Hello dear professionals. For a long time I was not on the forum and in the subject. With your permission, I will continue the amazing stories of the return of the Memory and indeed of our great warriors from nonexistence.
I will continue in this thread, my unusual stories, where I help the Search squads, who search and find the remains of Soviet soldiers, help to search for relatives who have already lost hope at least once to hear the name of their fathers, grandfathers and great-grandfathers. But then we, the modern inhabitants of our planet, will not allow it to be so simple to leave the memory of what they did for us.
And here is another story that shocked me and at the same time that gives me the strength to continue what I do.

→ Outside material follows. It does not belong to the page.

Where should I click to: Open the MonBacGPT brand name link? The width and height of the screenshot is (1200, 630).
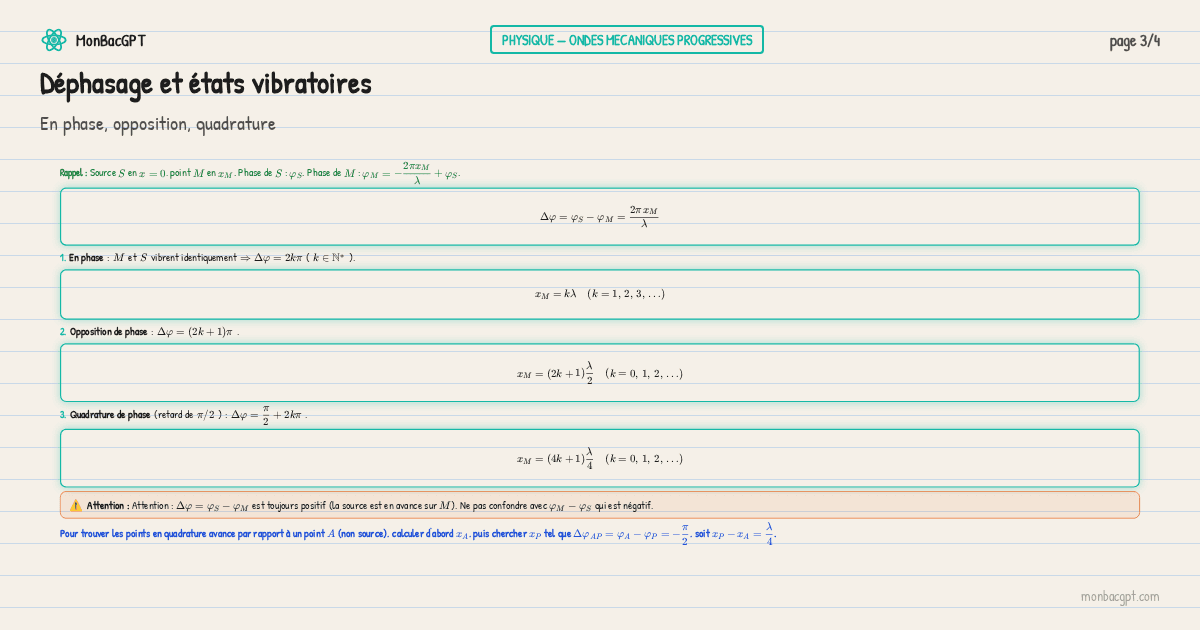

On July 15, 2017, at 10.55 a.m., in the vicinity of the Gorskaya village of the city of St. Petersburg, the Wings of the Motherland OSP, the crash site of the Soviet MiG-3 fighter was discovered.

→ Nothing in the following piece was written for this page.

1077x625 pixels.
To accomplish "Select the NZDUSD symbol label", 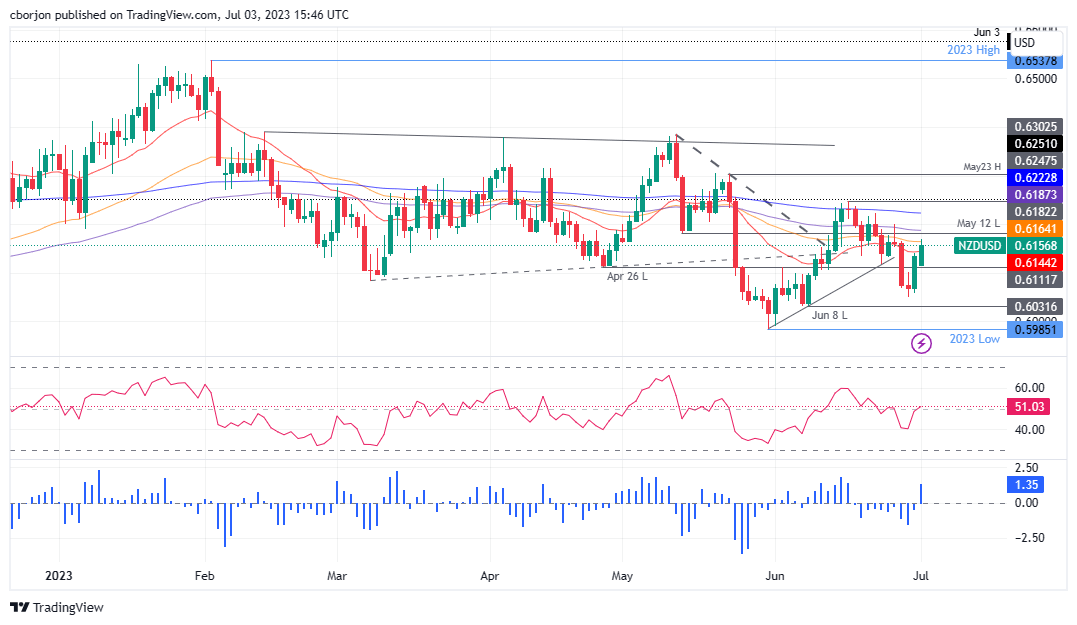I will tap(981, 245).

At the initial visual inspection, it became clear that when the plane crashed, it went deep into the ground and was not plundered after the war. Having started to lift, almost immediately a part was discovered on which the aircraft number 3009 was painted.
According to the documents of the Central Archive of the Ministry of Defense of the Russian Federation: "From the operational duty of the 26th IAP. On July 19, 1942 at 21.35 in the Gorskaya area, the MiG-3 No. 3009 crashed during a training flight.
07/19/1942 When flying two planes at 21:07 - 21:55 at an altitude of 900 meters after conducting training air combat, the deputy commander of AE 26 IAP Air Defense, senior lieutenant Gennady Iosifovich Belikov made a coup and went into a dive. At the dive, the MiG-3 No. 3009 flipped over two or three times and with a 90-degree angle at high speed, with the engine running, crashed into the ground 4 km east of Gorskaya. The pilot died.
On the first day of the work, it was possible to go deep by a half meter. Basically, there were fragments of the tail section of the aircraft, which indicated that the engine and cockpit were much deeper. Only on the fourth day of the search operations at a depth of about five meters was it possible to detect the wreckage of the fighter’s cabin. Behind the fragmented fragments of the pilot’s armor plate was the body of the deceased pilot. The pilot was dressed in a cotton tunic with buttonholes of the senior lieutenant of the Air Force, blue cloth breeches and spring boots. The following documents were in the left breast pocket of the tunic:
- Identity card of the commanding staff of the Red Army in the name of Gennady Iosifovich Belikov, born in 1913, a native of the Ivanovo region, Alexandrovsky, the village of Mukhanovo;
- Settlement book of the commanding staff of the Red Army;
- An order to change the location of the airfield;
- A notebook with notes and sketches of the tactical and technical characteristics of the Mig-3 fighter and personal information of the deceased pilot.
In the right pocket of the tunic there was an ink fountain pen, a chemical pencil, 5 banknotes (par value of 10 chervonets, 3 rubles and 1 ruble), as well as a lighter.
In one of the pockets of the breeches was a handkerchief. A decorative finca knife hung on the pilot's belt. A fur sleeveless jacket was worn over the tunic, and a parachute pack with a parachute was fastened over the sleeveless jacket: type PL-3M No. P804 production date: January 4, 1941
After removing the pilot’s body from the wreckage of the cockpit, it was possible to advance to the fighter’s engine and find the main nameplate with engine number AM-35A series 4 No. 9ЕА041370, the degree of reduction 0902.